--- Exercise instructions ---
The answer must consist of every line in the data below that holds the word "Collapse".

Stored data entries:
= Beginning of Section =
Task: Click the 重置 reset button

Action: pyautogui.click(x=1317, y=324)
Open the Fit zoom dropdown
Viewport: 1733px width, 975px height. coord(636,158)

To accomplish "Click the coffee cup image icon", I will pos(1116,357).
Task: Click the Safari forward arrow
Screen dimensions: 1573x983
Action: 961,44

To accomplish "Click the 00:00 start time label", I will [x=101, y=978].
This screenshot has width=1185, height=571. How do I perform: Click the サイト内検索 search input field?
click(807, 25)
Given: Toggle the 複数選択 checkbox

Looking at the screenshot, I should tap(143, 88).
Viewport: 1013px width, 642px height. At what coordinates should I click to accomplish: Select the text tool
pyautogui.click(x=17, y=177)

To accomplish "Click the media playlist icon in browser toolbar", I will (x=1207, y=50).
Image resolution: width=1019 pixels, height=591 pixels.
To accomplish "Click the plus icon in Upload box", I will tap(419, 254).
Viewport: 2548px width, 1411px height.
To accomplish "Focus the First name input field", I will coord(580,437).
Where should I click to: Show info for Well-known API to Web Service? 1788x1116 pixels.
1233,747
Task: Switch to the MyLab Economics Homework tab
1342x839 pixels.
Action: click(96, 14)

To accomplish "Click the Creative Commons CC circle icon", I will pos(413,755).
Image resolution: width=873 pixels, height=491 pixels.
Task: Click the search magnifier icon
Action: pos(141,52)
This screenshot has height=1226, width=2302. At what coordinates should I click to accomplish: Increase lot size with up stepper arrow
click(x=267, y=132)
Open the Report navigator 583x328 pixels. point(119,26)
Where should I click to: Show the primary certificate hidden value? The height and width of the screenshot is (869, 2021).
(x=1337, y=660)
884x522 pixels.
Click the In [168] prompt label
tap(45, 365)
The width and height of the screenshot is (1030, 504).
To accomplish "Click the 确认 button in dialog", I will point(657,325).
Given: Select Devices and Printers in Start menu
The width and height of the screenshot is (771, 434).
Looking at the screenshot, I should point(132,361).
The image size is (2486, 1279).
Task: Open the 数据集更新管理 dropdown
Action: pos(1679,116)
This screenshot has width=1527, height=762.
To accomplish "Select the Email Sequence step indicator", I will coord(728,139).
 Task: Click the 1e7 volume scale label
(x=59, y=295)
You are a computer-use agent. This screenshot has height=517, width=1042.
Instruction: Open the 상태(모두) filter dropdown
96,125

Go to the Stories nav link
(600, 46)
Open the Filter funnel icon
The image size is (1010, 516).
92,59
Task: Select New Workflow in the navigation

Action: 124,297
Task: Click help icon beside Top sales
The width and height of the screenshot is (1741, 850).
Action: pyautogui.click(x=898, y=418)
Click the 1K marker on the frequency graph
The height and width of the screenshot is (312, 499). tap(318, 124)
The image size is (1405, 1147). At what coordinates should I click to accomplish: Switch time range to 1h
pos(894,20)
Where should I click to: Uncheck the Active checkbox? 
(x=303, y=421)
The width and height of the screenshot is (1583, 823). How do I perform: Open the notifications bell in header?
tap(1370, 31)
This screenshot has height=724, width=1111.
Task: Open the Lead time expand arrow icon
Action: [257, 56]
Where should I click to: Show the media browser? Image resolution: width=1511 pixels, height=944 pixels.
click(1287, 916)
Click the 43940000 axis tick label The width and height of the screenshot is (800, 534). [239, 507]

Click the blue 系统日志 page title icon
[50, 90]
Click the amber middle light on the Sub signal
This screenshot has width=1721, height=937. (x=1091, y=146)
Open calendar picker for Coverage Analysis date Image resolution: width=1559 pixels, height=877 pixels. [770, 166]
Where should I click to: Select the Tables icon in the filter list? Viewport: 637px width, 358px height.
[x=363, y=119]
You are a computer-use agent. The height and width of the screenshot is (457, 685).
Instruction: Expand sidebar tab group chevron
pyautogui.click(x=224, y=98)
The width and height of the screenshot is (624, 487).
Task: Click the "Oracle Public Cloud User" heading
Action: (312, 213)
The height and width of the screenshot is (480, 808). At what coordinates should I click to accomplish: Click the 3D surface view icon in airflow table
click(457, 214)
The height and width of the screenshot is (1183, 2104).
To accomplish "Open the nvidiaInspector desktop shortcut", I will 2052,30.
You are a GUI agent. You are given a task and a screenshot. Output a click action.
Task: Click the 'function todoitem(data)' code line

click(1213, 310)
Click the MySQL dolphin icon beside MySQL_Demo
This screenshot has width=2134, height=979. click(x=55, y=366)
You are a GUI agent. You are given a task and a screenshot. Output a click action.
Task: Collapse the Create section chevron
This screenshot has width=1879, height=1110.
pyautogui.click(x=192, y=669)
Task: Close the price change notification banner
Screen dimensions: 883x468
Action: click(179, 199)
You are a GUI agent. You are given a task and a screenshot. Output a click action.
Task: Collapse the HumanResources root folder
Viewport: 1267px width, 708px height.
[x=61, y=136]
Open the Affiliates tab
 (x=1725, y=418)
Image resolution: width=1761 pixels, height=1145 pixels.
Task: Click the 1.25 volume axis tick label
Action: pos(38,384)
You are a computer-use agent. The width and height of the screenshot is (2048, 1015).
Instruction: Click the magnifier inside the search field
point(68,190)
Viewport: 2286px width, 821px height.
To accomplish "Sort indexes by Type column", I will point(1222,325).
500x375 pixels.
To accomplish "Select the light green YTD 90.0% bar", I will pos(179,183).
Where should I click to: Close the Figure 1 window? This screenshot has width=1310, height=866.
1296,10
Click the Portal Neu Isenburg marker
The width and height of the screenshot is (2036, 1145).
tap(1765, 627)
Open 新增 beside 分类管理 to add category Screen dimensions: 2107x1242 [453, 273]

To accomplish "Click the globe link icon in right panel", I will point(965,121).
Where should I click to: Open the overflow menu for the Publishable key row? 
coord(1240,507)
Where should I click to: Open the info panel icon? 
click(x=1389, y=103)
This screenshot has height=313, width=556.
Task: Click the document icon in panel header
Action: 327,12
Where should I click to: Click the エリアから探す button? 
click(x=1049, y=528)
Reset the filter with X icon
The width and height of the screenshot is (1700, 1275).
= End of Section =
--- Task solution ---
Task: Collapse the Create section chevron
Task: Collapse the HumanResources root folder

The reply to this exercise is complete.